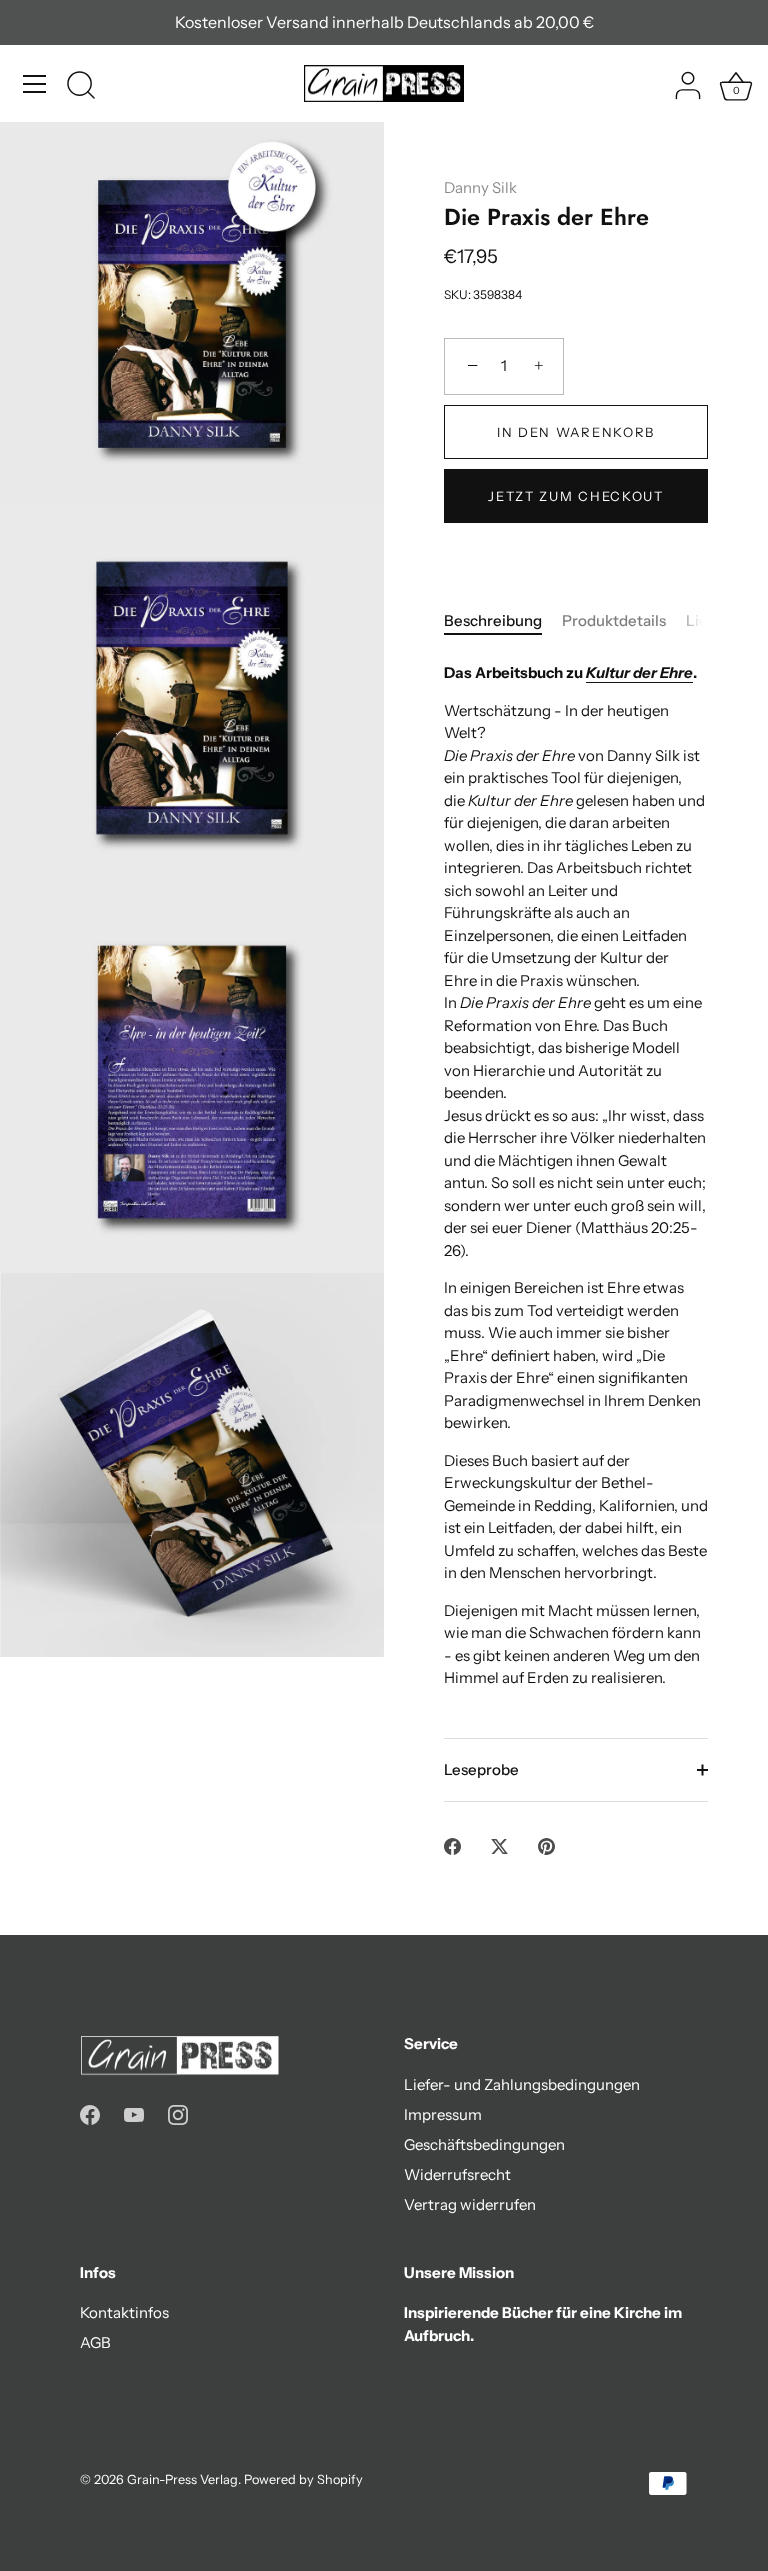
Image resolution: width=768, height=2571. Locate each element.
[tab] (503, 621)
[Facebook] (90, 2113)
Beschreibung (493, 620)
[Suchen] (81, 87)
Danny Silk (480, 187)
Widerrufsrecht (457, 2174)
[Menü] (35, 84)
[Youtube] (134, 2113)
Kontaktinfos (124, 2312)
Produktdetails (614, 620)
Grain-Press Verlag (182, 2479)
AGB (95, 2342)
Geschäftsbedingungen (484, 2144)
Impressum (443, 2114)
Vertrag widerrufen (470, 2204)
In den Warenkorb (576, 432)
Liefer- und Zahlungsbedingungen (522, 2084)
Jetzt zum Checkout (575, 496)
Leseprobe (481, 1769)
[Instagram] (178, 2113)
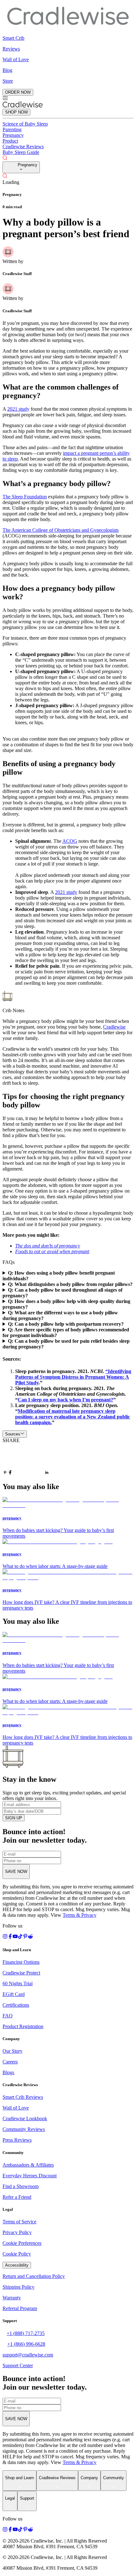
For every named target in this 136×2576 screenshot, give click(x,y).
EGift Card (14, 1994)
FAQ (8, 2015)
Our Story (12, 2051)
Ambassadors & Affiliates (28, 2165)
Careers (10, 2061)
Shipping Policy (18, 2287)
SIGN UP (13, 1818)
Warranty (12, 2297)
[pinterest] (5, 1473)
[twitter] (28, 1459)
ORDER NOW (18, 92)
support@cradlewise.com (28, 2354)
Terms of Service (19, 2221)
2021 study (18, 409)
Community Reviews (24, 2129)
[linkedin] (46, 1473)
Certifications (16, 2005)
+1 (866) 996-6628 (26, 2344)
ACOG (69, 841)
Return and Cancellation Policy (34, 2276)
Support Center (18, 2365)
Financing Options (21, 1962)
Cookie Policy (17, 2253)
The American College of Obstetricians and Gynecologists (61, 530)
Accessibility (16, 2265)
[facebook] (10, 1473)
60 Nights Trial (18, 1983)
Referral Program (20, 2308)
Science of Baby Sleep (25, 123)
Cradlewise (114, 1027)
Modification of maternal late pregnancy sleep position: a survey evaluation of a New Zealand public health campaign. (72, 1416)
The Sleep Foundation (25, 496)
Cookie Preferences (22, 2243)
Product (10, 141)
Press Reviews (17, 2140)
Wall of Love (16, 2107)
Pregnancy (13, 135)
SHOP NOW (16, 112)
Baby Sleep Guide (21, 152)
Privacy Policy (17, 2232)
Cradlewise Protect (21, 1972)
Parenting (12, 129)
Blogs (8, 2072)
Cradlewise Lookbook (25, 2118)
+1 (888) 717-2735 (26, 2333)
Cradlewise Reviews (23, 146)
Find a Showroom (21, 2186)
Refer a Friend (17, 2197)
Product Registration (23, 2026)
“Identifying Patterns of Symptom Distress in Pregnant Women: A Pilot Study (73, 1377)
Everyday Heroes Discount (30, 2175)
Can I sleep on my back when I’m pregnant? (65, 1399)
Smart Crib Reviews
* * *
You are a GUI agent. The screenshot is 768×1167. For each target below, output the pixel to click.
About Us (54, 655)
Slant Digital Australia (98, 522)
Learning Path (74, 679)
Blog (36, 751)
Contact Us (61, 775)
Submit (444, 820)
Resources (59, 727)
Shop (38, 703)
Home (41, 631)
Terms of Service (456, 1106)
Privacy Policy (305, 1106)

Task =
All lines of the data above that include the word "Policy" must be shown.

Your solution =
Shipping Policy (18, 2287)
Return and Cancellation Policy (34, 2276)
Cookie Policy (17, 2253)
Privacy Policy (17, 2232)
Privacy Policy (305, 1106)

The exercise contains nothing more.